▼▼▼

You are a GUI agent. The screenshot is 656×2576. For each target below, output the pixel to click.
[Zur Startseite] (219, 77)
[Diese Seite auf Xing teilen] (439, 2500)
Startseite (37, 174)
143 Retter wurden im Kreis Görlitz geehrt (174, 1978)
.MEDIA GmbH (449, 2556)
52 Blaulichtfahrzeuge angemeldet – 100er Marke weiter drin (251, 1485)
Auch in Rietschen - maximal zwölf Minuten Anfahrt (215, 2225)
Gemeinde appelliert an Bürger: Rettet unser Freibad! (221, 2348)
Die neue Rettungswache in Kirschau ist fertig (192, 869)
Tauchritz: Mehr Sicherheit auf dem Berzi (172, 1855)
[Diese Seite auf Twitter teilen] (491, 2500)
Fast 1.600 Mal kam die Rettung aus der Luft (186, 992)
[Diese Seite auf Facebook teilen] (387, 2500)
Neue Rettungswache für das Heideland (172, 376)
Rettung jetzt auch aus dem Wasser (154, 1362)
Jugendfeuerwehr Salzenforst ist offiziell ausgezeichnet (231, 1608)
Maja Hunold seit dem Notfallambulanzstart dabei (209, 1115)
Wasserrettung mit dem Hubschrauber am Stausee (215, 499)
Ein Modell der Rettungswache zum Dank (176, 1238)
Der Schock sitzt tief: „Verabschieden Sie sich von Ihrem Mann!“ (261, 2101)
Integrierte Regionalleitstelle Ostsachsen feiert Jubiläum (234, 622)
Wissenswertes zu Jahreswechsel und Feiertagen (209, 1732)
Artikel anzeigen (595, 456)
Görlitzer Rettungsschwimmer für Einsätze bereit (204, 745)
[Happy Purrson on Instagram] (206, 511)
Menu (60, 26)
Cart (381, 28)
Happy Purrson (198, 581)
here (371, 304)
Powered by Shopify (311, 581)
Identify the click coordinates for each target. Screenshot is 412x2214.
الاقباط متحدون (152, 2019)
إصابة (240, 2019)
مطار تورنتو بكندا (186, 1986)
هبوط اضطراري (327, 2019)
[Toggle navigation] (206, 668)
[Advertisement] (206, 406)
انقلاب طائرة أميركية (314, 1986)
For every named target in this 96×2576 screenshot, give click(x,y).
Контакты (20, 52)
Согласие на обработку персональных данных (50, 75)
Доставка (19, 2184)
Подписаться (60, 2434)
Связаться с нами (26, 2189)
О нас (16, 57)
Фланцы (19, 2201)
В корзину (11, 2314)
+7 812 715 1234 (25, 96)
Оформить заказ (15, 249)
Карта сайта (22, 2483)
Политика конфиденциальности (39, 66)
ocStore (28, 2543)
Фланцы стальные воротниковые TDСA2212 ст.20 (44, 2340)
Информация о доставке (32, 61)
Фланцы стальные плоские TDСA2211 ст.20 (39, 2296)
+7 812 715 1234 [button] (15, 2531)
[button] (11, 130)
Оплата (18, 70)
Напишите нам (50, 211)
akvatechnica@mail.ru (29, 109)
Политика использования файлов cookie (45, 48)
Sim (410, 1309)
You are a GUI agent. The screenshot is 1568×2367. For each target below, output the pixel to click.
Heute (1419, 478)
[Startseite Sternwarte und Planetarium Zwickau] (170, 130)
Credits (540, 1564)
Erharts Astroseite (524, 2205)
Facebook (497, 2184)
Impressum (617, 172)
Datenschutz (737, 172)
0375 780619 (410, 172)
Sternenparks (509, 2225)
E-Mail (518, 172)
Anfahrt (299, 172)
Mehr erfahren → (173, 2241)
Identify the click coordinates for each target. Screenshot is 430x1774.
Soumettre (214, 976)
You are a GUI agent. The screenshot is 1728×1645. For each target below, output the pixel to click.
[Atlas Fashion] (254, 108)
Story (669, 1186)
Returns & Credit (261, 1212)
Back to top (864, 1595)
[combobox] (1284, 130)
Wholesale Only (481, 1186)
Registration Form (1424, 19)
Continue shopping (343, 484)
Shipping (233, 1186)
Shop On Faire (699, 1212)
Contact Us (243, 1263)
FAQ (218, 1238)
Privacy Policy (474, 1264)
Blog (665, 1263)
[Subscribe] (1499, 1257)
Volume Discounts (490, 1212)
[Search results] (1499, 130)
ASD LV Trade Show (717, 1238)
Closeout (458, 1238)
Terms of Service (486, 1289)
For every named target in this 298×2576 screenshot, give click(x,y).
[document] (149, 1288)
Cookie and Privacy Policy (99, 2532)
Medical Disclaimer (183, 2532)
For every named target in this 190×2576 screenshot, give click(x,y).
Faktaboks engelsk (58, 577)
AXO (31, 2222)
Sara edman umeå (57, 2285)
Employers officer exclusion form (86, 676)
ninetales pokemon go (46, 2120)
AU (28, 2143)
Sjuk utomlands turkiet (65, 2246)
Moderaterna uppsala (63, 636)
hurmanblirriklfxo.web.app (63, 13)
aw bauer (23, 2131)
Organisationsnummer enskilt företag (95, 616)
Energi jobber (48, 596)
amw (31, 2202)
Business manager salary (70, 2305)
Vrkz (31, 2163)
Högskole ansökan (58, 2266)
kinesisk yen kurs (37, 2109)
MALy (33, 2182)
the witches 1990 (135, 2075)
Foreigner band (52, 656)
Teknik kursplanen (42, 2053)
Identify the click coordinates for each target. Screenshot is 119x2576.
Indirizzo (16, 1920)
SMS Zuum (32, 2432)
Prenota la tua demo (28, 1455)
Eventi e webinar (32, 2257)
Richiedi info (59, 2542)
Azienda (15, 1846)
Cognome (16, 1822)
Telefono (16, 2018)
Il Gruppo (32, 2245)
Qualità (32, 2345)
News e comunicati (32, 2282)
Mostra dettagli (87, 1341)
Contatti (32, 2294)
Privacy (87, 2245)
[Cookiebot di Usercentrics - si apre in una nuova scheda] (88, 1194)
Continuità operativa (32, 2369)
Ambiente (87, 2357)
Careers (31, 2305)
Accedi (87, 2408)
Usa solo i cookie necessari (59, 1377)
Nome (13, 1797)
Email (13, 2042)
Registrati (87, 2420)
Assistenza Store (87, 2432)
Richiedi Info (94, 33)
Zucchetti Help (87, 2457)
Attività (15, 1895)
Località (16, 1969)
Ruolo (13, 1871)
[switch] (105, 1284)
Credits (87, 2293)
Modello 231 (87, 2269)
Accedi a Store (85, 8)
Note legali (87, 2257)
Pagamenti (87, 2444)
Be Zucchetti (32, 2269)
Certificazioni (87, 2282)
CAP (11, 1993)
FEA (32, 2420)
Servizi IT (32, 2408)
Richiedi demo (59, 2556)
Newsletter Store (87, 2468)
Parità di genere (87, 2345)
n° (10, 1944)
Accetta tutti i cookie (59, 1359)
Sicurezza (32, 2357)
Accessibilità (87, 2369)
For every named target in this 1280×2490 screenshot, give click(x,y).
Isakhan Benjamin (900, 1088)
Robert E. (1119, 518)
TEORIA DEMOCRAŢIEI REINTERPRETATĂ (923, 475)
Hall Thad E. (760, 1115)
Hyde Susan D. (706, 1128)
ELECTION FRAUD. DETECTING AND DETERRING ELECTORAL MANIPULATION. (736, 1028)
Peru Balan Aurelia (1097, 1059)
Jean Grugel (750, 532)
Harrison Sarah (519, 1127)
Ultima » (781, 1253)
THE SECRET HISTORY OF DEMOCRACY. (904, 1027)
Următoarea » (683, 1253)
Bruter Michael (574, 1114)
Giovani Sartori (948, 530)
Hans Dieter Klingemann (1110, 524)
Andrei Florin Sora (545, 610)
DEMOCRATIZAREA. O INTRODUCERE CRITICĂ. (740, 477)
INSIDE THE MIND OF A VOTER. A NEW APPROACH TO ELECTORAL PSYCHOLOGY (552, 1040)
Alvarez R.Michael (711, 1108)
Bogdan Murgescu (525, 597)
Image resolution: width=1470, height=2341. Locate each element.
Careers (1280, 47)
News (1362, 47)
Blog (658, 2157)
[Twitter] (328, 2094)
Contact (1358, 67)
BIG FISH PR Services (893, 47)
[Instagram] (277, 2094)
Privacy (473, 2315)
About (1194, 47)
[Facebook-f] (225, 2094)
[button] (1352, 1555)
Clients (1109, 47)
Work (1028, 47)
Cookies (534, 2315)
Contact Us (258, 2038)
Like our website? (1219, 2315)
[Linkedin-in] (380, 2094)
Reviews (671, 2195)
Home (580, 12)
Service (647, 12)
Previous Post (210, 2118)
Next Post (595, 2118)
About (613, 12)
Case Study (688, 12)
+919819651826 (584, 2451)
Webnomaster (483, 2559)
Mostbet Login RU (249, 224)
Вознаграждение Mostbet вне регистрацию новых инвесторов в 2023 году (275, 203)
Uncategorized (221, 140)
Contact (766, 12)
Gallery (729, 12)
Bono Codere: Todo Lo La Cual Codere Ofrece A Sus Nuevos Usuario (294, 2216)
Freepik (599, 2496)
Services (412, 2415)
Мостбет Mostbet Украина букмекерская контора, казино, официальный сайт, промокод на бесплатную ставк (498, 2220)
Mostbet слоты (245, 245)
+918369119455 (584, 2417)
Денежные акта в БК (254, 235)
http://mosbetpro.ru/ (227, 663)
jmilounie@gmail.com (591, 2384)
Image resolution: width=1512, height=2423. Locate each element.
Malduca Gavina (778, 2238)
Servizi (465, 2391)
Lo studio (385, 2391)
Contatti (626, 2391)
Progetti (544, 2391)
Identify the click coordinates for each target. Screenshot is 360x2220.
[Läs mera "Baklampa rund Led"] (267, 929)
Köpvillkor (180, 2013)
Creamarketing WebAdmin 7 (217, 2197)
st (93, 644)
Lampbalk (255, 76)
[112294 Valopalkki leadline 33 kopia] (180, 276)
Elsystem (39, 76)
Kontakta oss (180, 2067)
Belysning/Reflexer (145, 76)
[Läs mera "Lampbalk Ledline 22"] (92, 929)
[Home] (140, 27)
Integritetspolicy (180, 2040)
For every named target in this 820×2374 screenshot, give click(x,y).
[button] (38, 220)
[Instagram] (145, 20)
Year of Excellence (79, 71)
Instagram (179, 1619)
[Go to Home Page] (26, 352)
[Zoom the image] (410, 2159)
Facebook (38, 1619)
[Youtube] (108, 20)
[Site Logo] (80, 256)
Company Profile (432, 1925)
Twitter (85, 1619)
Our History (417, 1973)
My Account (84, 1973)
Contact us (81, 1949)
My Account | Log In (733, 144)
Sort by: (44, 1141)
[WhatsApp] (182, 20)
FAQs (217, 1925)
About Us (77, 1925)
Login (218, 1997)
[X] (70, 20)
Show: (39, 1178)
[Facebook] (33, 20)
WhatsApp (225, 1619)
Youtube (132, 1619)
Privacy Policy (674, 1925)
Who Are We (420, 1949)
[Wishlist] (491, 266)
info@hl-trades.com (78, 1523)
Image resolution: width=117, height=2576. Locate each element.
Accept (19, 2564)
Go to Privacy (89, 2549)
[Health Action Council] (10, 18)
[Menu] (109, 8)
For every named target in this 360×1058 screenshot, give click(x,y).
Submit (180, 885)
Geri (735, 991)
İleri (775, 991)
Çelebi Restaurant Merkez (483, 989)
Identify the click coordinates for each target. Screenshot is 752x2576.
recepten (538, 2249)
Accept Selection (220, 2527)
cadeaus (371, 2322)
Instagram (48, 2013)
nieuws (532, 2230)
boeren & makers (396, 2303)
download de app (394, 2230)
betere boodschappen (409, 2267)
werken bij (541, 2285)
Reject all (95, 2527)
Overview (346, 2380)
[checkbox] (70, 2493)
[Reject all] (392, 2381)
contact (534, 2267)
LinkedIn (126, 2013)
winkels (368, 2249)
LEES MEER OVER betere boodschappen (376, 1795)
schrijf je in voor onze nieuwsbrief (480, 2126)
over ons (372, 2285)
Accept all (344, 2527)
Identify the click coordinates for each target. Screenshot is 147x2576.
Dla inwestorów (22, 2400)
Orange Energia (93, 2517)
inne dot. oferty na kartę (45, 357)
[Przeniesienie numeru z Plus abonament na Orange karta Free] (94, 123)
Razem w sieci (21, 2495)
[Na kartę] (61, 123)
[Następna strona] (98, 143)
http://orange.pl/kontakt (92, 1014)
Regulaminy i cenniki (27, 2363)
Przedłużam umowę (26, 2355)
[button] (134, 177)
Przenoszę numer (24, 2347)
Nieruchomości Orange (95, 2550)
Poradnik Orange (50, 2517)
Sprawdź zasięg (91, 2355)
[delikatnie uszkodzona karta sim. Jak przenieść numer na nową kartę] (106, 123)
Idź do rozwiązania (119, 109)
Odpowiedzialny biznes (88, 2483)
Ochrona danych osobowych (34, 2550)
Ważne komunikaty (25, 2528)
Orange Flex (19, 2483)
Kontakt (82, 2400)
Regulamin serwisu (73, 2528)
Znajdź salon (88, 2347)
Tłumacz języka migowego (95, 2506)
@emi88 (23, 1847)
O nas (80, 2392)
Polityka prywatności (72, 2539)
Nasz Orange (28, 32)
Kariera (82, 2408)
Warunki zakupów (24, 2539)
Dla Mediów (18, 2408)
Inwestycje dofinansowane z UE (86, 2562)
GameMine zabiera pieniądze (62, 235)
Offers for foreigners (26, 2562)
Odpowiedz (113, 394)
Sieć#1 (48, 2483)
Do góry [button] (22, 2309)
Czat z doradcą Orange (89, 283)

▲▲▲

# EXERCISE PROMPT:
Please copy, exactly as written, every line in the listing above from the line with "ocStore (28, 2543)" up to and including the line with "Datenschutz (737, 172)".

# FINISHED TASK:
ocStore (28, 2543)
Фланцы стальные воротниковые TDСA2212 ст.20 (44, 2340)
Информация о доставке (32, 61)
Фланцы стальные плоские TDСA2211 ст.20 (39, 2296)
+7 812 715 1234 [button] (15, 2531)
[button] (11, 130)
Оплата (18, 70)
Напишите нам (50, 211)
akvatechnica@mail.ru (29, 109)
Политика использования файлов cookie (45, 48)
Sim (410, 1309)
You are a GUI agent. The screenshot is 1568×2367. For each target below, output the pixel to click.
Heute (1419, 478)
[Startseite Sternwarte und Planetarium Zwickau] (170, 130)
Credits (540, 1564)
Erharts Astroseite (524, 2205)
Facebook (497, 2184)
Impressum (617, 172)
Datenschutz (737, 172)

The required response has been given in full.